» **Supplied passage**
##############################

According to the findings of the Association for Radiation Protection, wavelengths of light between 780 and 10,000 nm can cause significant thermal damage to the eye. It is important here to make a distinction between work safety protection and sun protection, because the spectrum of sunlight hitting the earth is completely different from that e.g. when working in front of a blast furnace. Thus the relevant area of ​​consideration in this context is the frequency range up to 2,500 nm.

Radiation intensity diagram.

Radiation intensity diagram.

Depth of penetration: What impinges where on the eye?

A significant proportion of the dominant infrared (IR)-A component in sunlight in the range up to 1,400 nm penetrates to the retina. This follows the general rule: the shorter the wavelength of the IR radiation, the greater the depth of penetration. This particularly affects the choroid which can be damaged by IR-A, leading to localized defects in the retina tissue. Only a small proportion of radiation with wavelengths longer than 2,000 nm gets through the cornea. The anterior chamber of the eye absorbs all radiation above 2,000 nm. All wavelengths greater than 1400 nm are filtered out by the lens and vitreous part of the eye.

##############################

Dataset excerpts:
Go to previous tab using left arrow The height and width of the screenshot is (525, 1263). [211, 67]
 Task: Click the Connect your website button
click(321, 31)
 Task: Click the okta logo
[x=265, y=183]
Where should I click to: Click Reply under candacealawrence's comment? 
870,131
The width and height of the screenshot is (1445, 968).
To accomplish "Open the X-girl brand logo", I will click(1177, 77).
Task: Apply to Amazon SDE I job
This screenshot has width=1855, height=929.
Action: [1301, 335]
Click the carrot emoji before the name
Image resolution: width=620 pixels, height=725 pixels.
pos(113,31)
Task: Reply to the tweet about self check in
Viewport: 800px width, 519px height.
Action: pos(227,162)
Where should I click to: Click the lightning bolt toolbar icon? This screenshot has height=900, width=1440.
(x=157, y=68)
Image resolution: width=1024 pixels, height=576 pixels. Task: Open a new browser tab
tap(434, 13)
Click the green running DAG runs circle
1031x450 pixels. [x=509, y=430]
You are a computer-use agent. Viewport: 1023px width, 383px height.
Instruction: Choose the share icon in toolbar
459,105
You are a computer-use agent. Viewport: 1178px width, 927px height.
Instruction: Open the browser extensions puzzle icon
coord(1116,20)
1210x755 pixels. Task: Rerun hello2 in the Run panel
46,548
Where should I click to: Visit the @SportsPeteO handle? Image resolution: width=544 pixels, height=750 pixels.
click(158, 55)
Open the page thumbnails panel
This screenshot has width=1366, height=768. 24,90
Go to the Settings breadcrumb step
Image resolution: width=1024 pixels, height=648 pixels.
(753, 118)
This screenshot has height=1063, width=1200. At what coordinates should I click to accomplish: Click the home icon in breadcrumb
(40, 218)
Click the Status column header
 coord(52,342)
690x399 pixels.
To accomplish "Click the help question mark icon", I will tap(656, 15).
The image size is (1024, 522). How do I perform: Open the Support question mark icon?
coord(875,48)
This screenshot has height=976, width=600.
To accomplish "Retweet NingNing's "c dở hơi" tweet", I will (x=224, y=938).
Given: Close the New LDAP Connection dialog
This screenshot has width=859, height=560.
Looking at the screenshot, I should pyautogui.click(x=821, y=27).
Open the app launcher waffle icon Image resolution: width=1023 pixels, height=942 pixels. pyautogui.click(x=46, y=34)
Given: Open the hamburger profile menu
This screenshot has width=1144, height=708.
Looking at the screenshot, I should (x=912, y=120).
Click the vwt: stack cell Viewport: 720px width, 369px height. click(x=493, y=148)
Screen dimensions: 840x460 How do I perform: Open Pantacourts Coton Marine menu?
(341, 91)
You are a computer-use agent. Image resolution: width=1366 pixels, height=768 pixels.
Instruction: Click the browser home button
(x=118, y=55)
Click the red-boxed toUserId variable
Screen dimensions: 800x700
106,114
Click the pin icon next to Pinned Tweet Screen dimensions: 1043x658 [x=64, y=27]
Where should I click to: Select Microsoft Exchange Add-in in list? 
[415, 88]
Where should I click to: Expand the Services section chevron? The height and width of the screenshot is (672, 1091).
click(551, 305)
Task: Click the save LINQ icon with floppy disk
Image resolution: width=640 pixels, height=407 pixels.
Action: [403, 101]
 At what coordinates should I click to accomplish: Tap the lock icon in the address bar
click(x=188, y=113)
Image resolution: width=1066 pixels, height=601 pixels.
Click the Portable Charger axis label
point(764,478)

##############################

» **Task list**
[a] List every part of the eye named in the paragraph of the passage on infrared radiation and the eye that begins "A significant proportion", giving each part once.
[b] Set down the portion of the passage on infrared radiation and the eye starting at "According to the" and ending at "on the eye?".

» **Your written answers**
[a] retina, choroid, cornea, anterior chamber, lens, vitreous part

[b]
According to the findings of the Association for Radiation Protection, wavelengths of light between 780 and 10,000 nm can cause significant thermal damage to the eye. It is important here to make a distinction between work safety protection and sun protection, because the spectrum of sunlight hitting the earth is completely different from that e.g. when working in front of a blast furnace. Thus the relevant area of ​​consideration in this context is the frequency range up to 2,500 nm.

Radiation intensity diagram.

Radiation intensity diagram.

Depth of penetration: What impinges where on the eye?